简体   繁体   English

org.apache.spark.SparkException:由于阶段失败,作业中止了:

[英]org.apache.spark.SparkException: Job aborted due to stage failure:

Here is my purpose, read a mysql table(50 million+ rows) to hdfs. 这是我的目的,将一个mysql表(5000万行以上)读取到hdfs。

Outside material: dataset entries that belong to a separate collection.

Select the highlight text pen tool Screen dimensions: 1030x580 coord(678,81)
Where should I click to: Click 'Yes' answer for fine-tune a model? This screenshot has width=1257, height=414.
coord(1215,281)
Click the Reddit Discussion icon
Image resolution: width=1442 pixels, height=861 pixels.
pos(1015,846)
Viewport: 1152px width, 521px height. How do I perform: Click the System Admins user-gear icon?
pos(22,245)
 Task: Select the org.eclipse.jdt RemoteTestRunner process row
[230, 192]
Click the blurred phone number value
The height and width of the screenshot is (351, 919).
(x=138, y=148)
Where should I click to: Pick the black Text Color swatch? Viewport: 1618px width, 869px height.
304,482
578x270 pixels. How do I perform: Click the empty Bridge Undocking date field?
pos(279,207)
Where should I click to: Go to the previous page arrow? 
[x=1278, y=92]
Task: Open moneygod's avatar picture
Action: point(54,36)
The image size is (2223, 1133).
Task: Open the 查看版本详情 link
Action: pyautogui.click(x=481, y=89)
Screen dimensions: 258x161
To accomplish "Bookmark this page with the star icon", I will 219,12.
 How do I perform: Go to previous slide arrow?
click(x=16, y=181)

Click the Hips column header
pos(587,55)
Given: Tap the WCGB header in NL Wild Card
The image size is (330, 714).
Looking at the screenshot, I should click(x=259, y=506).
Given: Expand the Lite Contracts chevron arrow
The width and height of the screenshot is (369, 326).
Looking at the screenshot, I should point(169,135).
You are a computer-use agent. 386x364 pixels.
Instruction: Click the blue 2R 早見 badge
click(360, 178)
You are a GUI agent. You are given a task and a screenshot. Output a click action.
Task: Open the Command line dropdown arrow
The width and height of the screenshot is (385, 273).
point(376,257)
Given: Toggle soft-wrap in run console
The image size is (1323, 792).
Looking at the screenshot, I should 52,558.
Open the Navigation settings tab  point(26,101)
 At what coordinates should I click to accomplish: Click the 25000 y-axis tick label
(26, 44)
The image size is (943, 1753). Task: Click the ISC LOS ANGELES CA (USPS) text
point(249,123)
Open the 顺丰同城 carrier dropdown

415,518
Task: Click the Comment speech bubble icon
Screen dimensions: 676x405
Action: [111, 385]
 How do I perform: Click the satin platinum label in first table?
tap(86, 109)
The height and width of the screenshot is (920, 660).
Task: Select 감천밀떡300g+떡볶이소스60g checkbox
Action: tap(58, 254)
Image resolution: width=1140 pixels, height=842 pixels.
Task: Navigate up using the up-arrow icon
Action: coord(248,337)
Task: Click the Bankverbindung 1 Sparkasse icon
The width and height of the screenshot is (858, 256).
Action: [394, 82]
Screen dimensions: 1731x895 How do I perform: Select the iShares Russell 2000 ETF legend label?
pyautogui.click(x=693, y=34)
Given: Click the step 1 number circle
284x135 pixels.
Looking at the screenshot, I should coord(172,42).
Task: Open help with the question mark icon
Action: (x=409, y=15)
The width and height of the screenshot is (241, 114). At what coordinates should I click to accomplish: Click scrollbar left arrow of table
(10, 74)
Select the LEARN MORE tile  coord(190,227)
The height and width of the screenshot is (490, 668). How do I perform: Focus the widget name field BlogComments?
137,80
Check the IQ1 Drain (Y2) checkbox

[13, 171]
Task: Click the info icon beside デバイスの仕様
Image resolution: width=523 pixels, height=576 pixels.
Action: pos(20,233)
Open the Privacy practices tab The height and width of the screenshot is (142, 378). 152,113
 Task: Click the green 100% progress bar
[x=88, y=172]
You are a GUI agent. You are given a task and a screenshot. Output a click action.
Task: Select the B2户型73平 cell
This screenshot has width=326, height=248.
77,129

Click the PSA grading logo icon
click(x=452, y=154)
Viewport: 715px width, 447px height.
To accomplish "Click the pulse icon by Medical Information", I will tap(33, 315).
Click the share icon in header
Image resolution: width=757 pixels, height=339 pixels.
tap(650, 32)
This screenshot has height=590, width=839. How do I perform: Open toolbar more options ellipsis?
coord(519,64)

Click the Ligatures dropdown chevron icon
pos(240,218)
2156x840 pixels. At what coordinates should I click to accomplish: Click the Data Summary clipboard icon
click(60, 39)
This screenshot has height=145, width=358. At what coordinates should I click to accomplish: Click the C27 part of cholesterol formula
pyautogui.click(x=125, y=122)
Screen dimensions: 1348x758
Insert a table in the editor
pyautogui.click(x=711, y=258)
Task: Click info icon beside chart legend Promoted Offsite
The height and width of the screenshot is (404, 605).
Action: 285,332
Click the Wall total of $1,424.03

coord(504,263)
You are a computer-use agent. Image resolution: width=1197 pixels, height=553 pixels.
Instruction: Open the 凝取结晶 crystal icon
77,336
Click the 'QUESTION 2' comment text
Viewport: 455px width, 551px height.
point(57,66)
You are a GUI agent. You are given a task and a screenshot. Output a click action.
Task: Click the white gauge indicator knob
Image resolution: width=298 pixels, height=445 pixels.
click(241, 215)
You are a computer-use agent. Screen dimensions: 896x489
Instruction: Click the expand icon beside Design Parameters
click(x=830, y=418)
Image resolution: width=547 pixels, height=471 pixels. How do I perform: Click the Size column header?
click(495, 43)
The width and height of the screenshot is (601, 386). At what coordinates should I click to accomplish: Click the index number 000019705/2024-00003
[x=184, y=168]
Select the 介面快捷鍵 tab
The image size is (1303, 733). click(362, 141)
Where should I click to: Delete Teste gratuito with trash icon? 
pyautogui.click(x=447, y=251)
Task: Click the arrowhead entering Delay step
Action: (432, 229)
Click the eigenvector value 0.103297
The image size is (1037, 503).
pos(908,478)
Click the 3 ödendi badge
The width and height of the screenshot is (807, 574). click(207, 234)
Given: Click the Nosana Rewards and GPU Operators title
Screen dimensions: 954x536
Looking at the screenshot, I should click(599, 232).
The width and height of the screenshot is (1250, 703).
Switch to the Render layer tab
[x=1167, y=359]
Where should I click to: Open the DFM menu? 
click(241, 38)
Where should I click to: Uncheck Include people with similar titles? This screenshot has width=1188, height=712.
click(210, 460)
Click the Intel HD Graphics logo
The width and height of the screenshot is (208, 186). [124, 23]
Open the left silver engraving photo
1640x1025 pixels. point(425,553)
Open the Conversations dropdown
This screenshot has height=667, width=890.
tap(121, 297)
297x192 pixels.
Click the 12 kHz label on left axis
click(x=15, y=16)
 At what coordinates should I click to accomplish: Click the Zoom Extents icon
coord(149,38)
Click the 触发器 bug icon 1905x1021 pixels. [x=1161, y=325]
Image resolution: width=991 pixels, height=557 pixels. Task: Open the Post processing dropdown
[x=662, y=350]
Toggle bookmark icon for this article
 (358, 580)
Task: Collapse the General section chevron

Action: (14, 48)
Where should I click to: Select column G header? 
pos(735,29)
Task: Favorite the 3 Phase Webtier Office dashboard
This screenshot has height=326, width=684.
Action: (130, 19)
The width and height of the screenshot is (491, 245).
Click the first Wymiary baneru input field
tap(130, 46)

spark version:3.0.3 星火版本:3.0.3

object DBHelper {
  def setConnectionProperty(): Properties = {
    val connProp = new Properties
    connProp.put("driver", "com.mysql.cj.jdbc.Driver")
    connProp.put("user", System.getProperty("db_user"))
    connProp.put("password", System.getProperty("db_password"))
    connProp
  }
}

When I submit spark task(master yarn --deploy-mode client) and call the method "loadUserVerifyData" in main and read 1000(or more less), spent 20m+ and still throws exception "org.apache.spark.SparkException: Job aborted due to stage failure:" 当我提交spark任务(主线程-部署模式客户端)并在main中调用方法“ loadUserVerifyData”并读取1000(或更小)后,花了20m +并仍然抛出异常“ org.apache.spark.SparkException:作业异常中止由于阶段失败:“

def loadUserVerifyData(spark: SparkSession, args: Array[String]): Unit = {
val tableName = args(0)

//分区数
val partitionNum = args(1).toInt

val idRange = CMOrderLog.getIDRange(tableName, URL)

//ID值起始范围
val start = idRange.get(0)
val end = idRange.get(0)

val originDF = spark.read.jdbc(URL, tableName, "id", start, end, partitionNum, DBHelper.setConnectionProperty)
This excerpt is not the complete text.